Steve Aiken said he “respects the outcome” of the decision to suspend him from the Northern Ireland Assembly.

The Ulster Unionist Party MP (MLA) has been suspended for two days.

He was accused of violating the “confidentiality” of the Assembly’s grievance procedure.

The standards committee recommended sanctioning Mr Aiken for disclosing a complaint he made against another MLA.

On Tuesday, MLAs supported a motion to bar him from attending business meetings next Monday and Tuesday.

Mr Aiken is an MLA for the South Antrim constituency and Deputy Speaker of the Stormont Assembly.

He was previously leader of the UUP between 2019 and 2021.

Mr. Aiken said he took the deliberations of the Standards and Privileges Committee seriously and respected its judgment.

“I will not state my case again, but members may, if they wish, read my arguments on the record,” he said.

He said when the inquest took place in 2021 he was dealing with a number of other issues.

“I freely admit that their investigation was not my top priority,” he said, citing his resignation as UUP leader, family illnesses and a threat to his team from loyalist paramilitaries as factors.

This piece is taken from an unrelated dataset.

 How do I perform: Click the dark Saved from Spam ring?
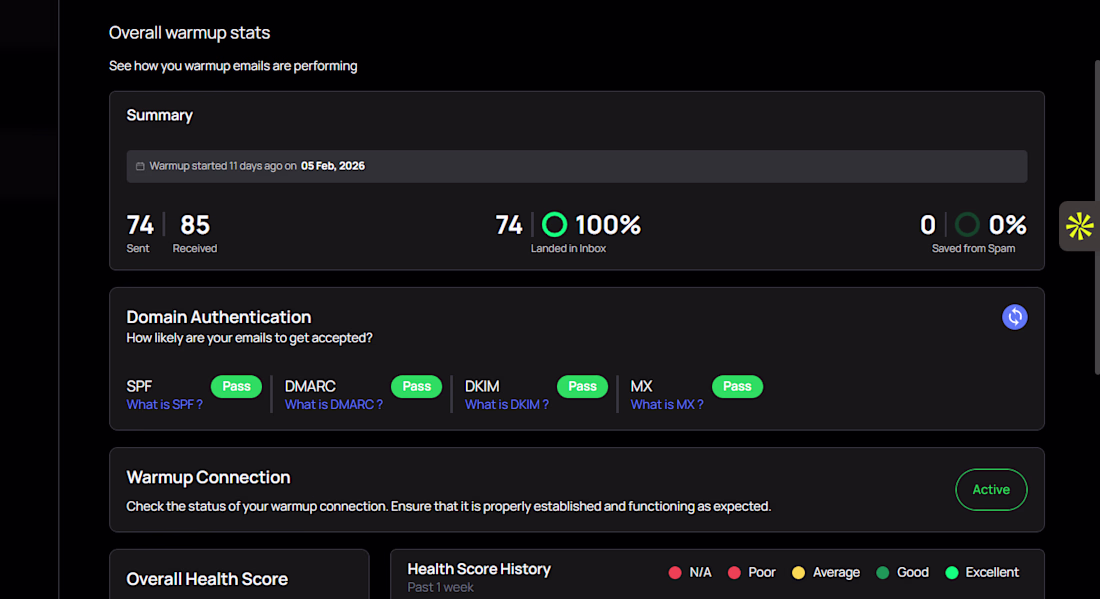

Paula BradshawPaula Bradshaw

Alliance’s Paula Bradshaw urged Mr Aiken to consider his position as deputy speaker (BBC)

Mr Aiken criticized the fact that he was given only 45 minutes’ notice last week that he would face a sanction.

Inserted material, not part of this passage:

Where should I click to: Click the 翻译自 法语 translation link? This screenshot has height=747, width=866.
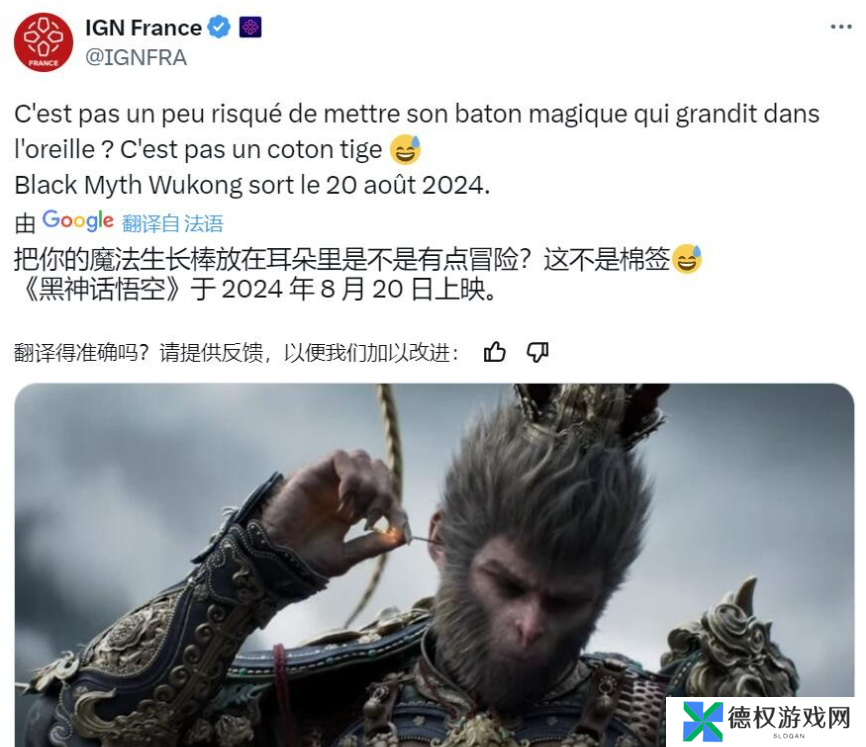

“A 45-minute announcement about something that happened 30 months ago would not be acceptable in any other forum and should not happen here,” he said.

Standards committee chairman Carál Ní Chuilín of Sinn Fein said Mr Aiken should have “led by example”.

The Alliance’s Paula Bradshaw called on Mr Aiken to consider his position as deputy speaker given questions raised about his conduct and involvement in the inquiry.

What was the complaint?

Sinn Féin MP Maolíosa McHugh lodged a complaint against Mr Aiken with the Assembly Standards Commissioner.

After Mr Aiken told a committee at Stormont in November 2020 that he had made a complaint about Mr McHugh to Commissioner Melissa McCullough.

Ms McCullough investigated, but Mr Aiken’s complaint was not upheld.

However, in her investigation of Mr McHugh’s complaint, the Commissioner found that Mr Aiken had breached the MLA Code of Conduct in relation to the disclosure of confidential information.

She also found he had violated the code by “not cooperating with my investigation.”

The commissioner’s report was considered by the Standards and Privileges Committee, made up of MLAs, in March 2022.

The behavior was described as an “egregious” breach of the code as Mr Aiken was a member of the Standards and Privileges Committee at the time.

The Committee suggested that their successors should consider an appropriate sanction for recommendation to the Assembly when the decentralized institutions return.